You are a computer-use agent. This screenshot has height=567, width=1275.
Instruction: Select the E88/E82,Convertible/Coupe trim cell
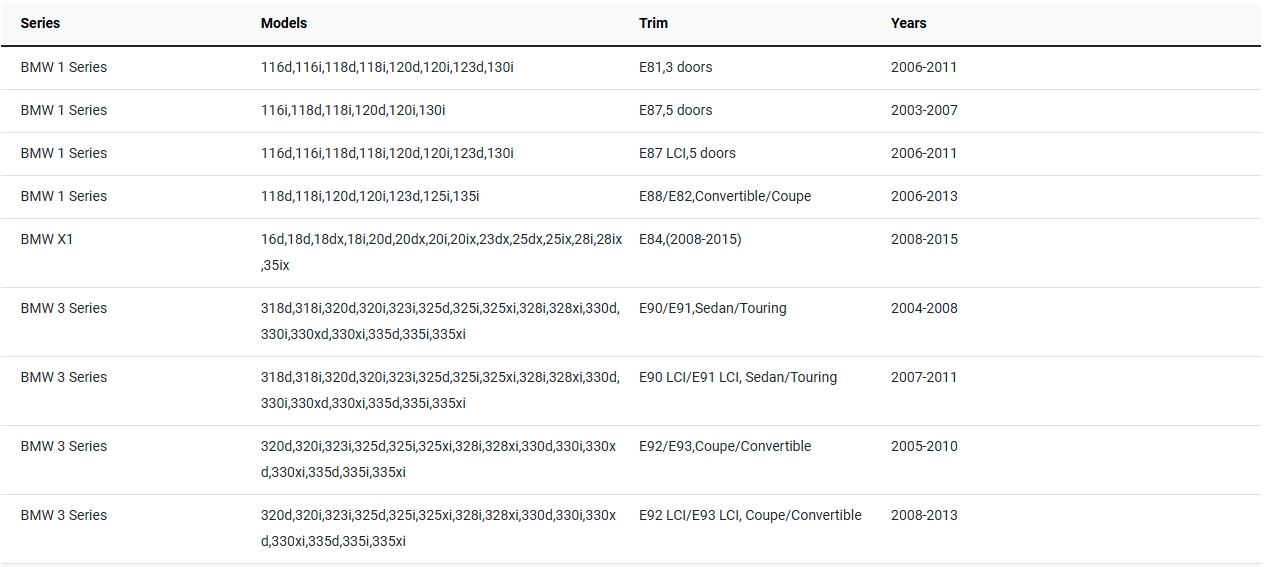(725, 196)
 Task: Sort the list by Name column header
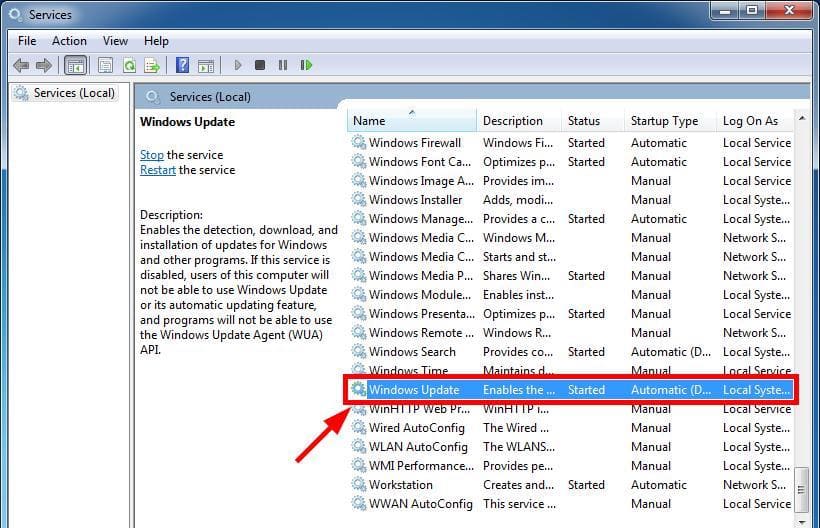click(x=410, y=121)
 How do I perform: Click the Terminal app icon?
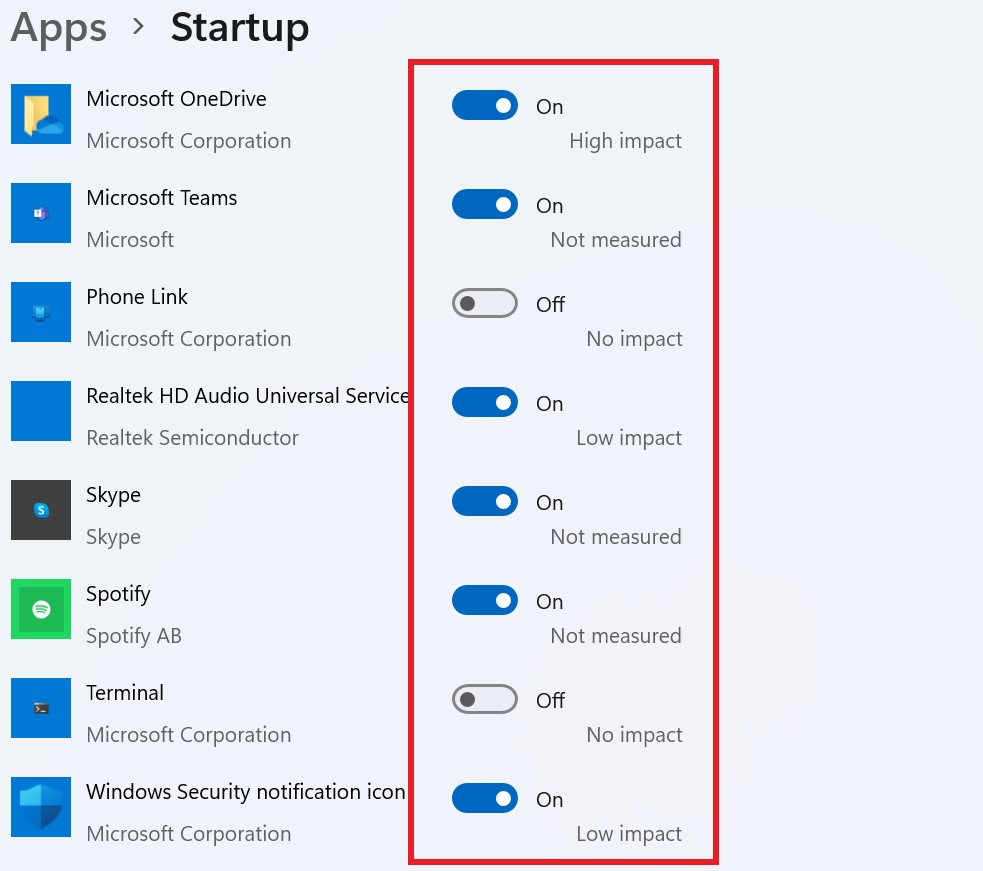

☆ ☆ ☆ ☆ ☆ ☆ ☆

EXERCISE DIRECTIONS
Would you return the whole listing above exactly as written, skipping any image?

ANSWER SECTION
You are a computer-use agent. This screenshot has height=567, width=1275.
Instruction: Select the E88/E82,Convertible/Coupe trim cell
(725, 196)
 Task: Sort the list by Name column header
click(x=410, y=121)
 How do I perform: Click the Terminal app icon?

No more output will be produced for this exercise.